§ EXERCISE: Retype the lines below exactly, starting with the first line and ending with the line that contains "point(475,464)", both included.

§ RECORDED DATA:
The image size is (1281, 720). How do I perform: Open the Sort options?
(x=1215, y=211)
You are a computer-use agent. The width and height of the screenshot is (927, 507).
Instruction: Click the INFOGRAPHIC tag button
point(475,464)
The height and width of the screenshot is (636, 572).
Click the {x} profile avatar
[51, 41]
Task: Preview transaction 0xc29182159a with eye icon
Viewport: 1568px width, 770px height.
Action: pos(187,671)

§ OUTPUT:
The image size is (1281, 720). How do I perform: Open the Sort options?
(x=1215, y=211)
You are a computer-use agent. The width and height of the screenshot is (927, 507).
Instruction: Click the INFOGRAPHIC tag button
point(475,464)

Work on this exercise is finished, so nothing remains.